We are dependent on our sun for energy, on vast cycles of oceans and atmosphere for rain, on ecosystems of plants and animals for nourishment, and on one another for love and care. We coevolved—biology and culture—and created languages to communicate, mathematics to reason with, metaphors to imagine with, and behaviors to continue our lives through generations with the possibility of expanding love and care for all people, all living creatures, and the entire planet Earth—even as each of us is loved and cared for in return.

This is our new story. It is really Our Story—our own 13.7 billion year birth story that has brought us into being. Can it inspire us to have the wonder, the gratitude, the perspective, and the love, so that we will become motivated to rein in selfish acquisitions and, instead, expand our care to all humans, all life, and all the planet? If we are so motivated, I think we will find meaning for our lives, moral direction for the good of all, and morale for the hard work of creating a hopeful future.

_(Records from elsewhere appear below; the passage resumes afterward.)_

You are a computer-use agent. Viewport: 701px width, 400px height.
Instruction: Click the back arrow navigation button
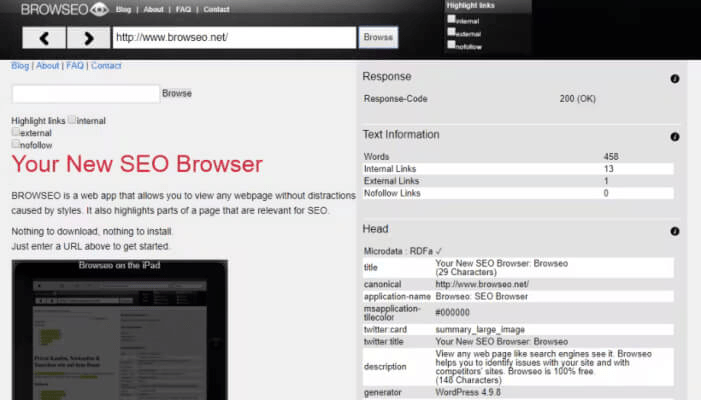44,38
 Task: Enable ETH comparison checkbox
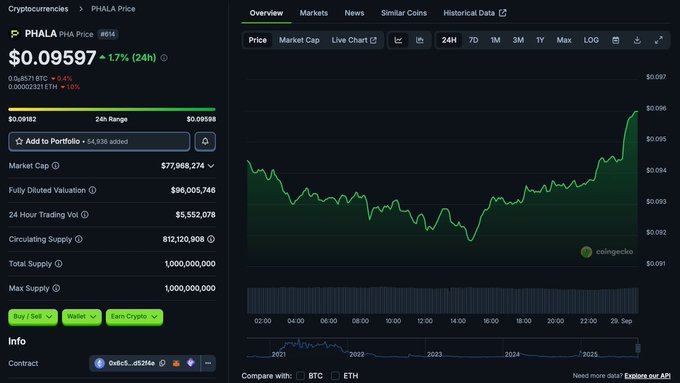pos(335,376)
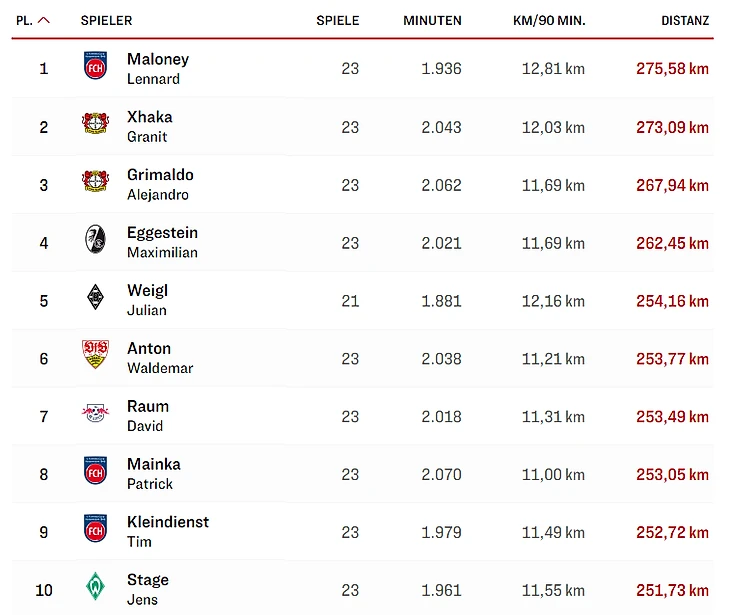Image resolution: width=730 pixels, height=615 pixels.
Task: Click the Leverkusen crest beside Xhaka
Action: point(95,126)
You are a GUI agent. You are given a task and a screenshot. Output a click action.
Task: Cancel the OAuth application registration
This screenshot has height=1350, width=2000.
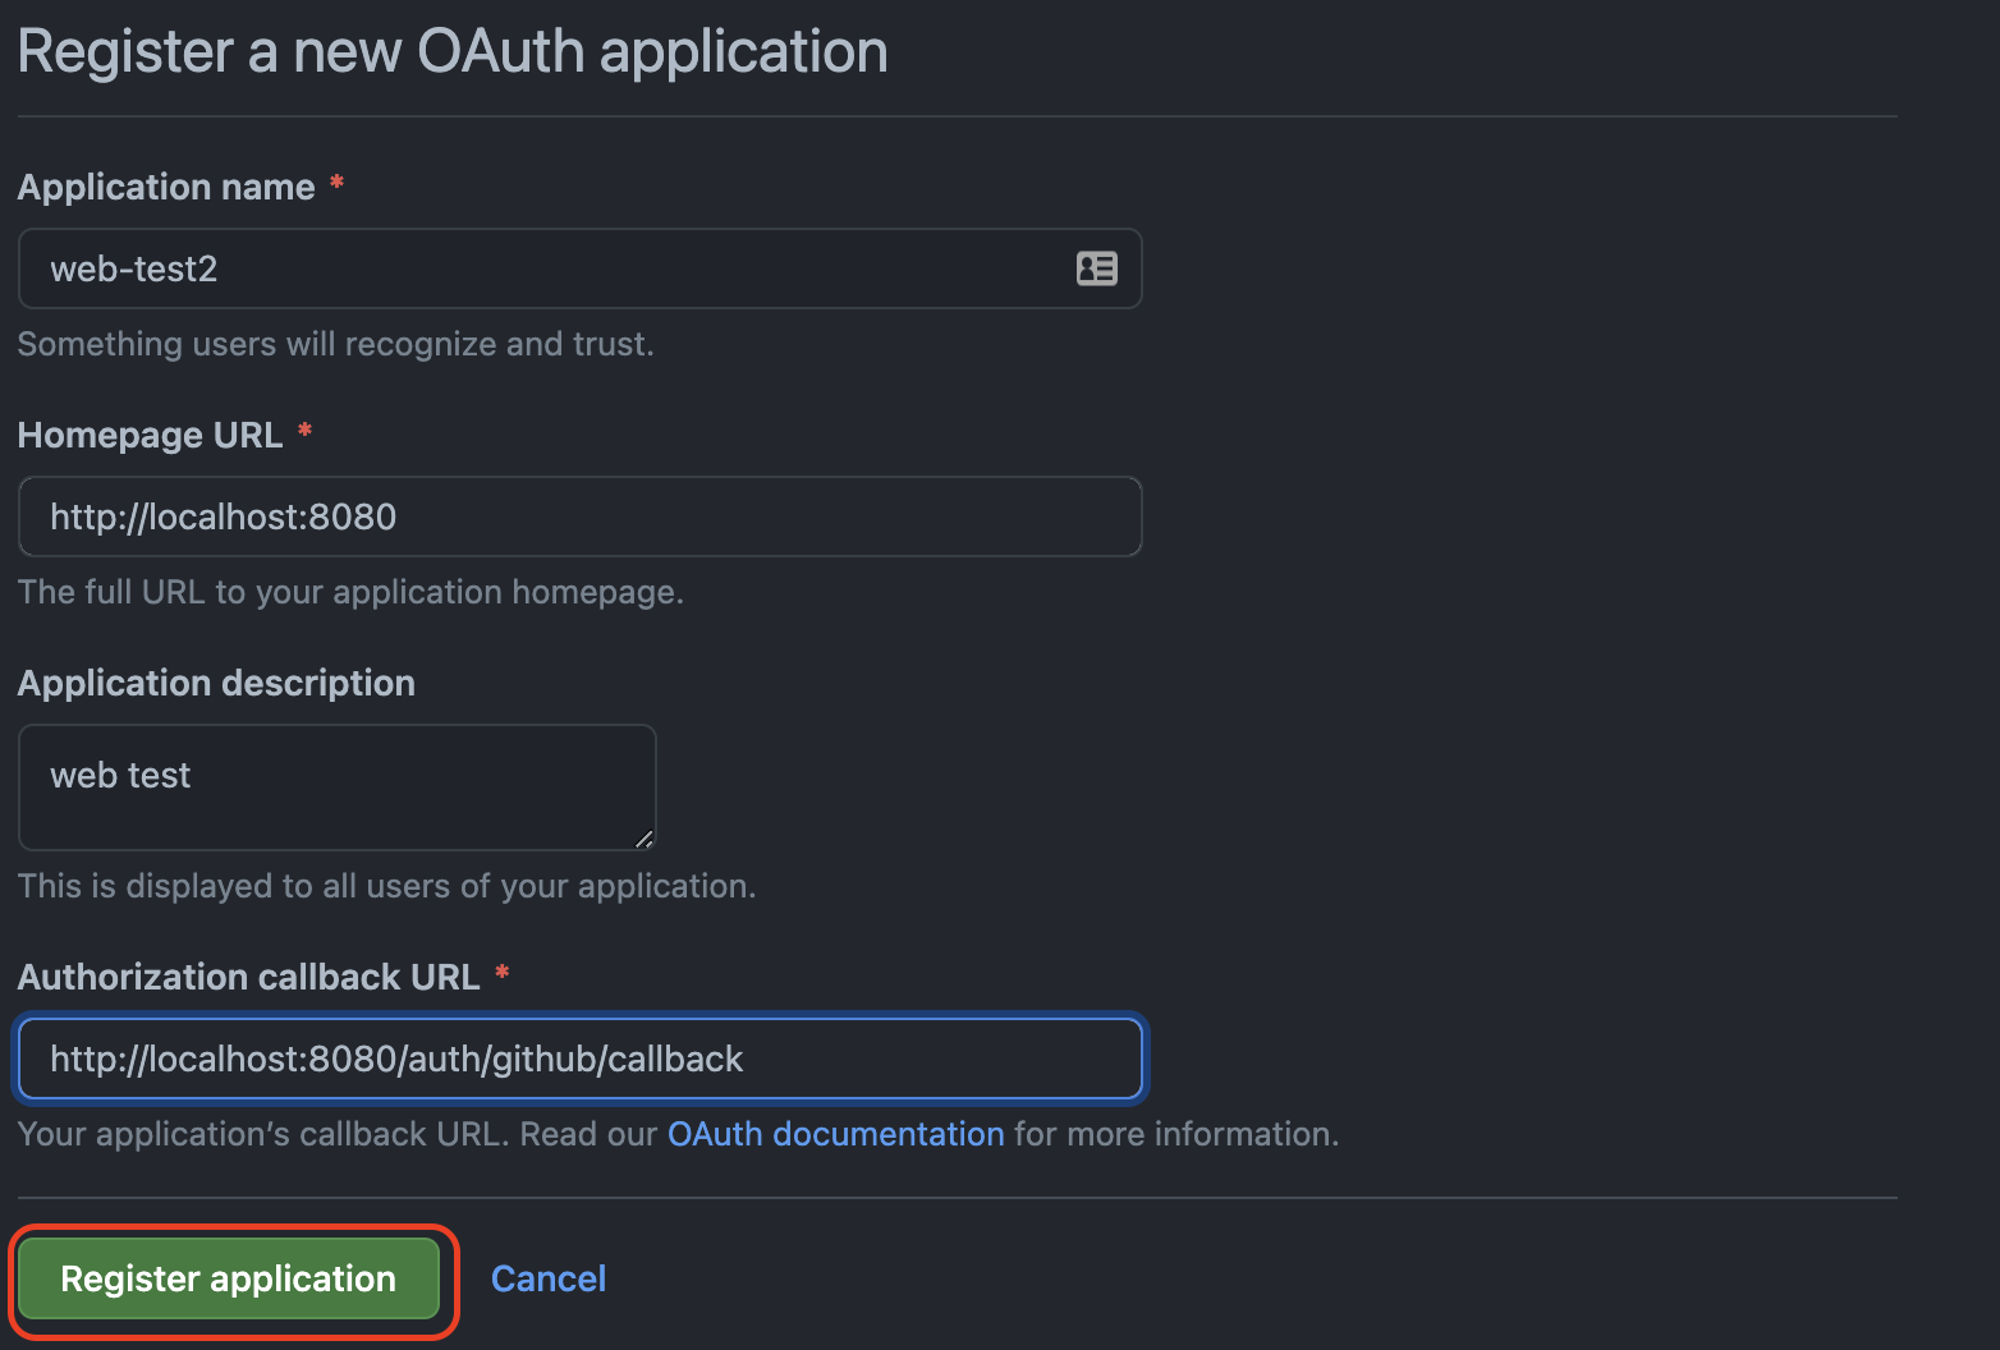(548, 1278)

As I wrote at the opening of this essay about ghosts, I had images in my mind of our cosmically evolved ghosts and also of ghosts in pictures of our founding IRAS leaders—sixty years ago. These leaders are dead now, but their legacies live on for the organization of IRAS and for the wider science and religion community. I now imagine the many IRAS leaders of today—represented by recent presidents who are still with us, listed in the order of their presidency from 1977 to the present along with a year of a relevant publication: Solomon Katz (), Philip Hefner (), Marj Davis (), Ursula Goodenough (), Karl Peters (), Chris Corbally (), Michael Cavanaugh (), John Teske (), Ted Laurenson (), Varadaraja Raman (), and Barbara Whittaker‐Johns (). When IRAS celebrates its second sixtieth anniversary in 2074, all of us who are the leaders today will be ghosts. What kind of legacies will we leave to the sciences, religions, philosophies of life, the science and religion enterprise—and most important to humanity, all life, and our Earth?

Notes

  1. This paper was presented at the 2014 Summer Conference of the Institute for Religion in an Age of Science, “The Future of Science and Religion in a Globalizing World,” Star Island, New Hampshire, August 2–9, 2014.